## TASK DETAILS
Give every entry again precisely as it appears.

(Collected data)
***
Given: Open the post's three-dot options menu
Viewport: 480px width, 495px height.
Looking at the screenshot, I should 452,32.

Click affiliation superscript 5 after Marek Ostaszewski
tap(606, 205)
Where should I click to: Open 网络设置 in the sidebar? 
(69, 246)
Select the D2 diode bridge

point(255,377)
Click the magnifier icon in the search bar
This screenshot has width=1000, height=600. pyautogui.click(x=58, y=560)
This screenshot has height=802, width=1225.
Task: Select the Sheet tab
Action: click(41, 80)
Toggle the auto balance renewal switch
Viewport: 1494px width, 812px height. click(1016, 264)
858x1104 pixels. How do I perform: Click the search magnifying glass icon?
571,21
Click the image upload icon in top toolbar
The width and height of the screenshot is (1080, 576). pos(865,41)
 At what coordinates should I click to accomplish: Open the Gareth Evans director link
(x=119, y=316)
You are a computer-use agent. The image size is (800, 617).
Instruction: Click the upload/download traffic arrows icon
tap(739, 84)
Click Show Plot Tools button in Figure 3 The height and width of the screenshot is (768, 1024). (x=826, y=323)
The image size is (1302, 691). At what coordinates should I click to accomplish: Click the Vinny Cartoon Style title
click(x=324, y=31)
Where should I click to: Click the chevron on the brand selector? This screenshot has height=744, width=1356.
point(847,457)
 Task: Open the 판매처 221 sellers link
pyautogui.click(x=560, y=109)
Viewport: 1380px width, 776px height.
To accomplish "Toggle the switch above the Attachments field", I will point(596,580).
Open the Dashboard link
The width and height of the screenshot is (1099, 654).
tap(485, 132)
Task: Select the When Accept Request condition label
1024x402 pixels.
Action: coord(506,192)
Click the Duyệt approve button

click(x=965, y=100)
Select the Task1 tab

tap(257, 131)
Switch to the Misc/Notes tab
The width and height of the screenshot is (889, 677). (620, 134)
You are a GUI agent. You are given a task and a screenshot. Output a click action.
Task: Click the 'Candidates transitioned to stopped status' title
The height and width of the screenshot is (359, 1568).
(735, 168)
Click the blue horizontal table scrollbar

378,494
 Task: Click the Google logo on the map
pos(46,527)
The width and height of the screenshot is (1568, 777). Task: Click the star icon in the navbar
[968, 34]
***
## SOLUTION FOR THIS EXERCISE
Given: Open the post's three-dot options menu
Viewport: 480px width, 495px height.
Looking at the screenshot, I should 452,32.

Click affiliation superscript 5 after Marek Ostaszewski
tap(606, 205)
Where should I click to: Open 网络设置 in the sidebar? 
(69, 246)
Select the D2 diode bridge

point(255,377)
Click the magnifier icon in the search bar
This screenshot has width=1000, height=600. pyautogui.click(x=58, y=560)
This screenshot has height=802, width=1225.
Task: Select the Sheet tab
Action: click(41, 80)
Toggle the auto balance renewal switch
Viewport: 1494px width, 812px height. click(1016, 264)
858x1104 pixels. How do I perform: Click the search magnifying glass icon?
571,21
Click the image upload icon in top toolbar
The width and height of the screenshot is (1080, 576). pos(865,41)
 At what coordinates should I click to accomplish: Open the Gareth Evans director link
(x=119, y=316)
You are a computer-use agent. The image size is (800, 617).
Instruction: Click the upload/download traffic arrows icon
tap(739, 84)
Click Show Plot Tools button in Figure 3 The height and width of the screenshot is (768, 1024). (x=826, y=323)
The image size is (1302, 691). At what coordinates should I click to accomplish: Click the Vinny Cartoon Style title
click(x=324, y=31)
Where should I click to: Click the chevron on the brand selector? This screenshot has height=744, width=1356.
point(847,457)
 Task: Open the 판매처 221 sellers link
pyautogui.click(x=560, y=109)
Viewport: 1380px width, 776px height.
To accomplish "Toggle the switch above the Attachments field", I will point(596,580).
Open the Dashboard link
The width and height of the screenshot is (1099, 654).
tap(485, 132)
Task: Select the When Accept Request condition label
1024x402 pixels.
Action: coord(506,192)
Click the Duyệt approve button

click(x=965, y=100)
Select the Task1 tab

tap(257, 131)
Switch to the Misc/Notes tab
The width and height of the screenshot is (889, 677). (620, 134)
You are a GUI agent. You are given a task and a screenshot. Output a click action.
Task: Click the 'Candidates transitioned to stopped status' title
The height and width of the screenshot is (359, 1568).
(735, 168)
Click the blue horizontal table scrollbar

378,494
 Task: Click the Google logo on the map
pos(46,527)
The width and height of the screenshot is (1568, 777). Task: Click the star icon in the navbar
[968, 34]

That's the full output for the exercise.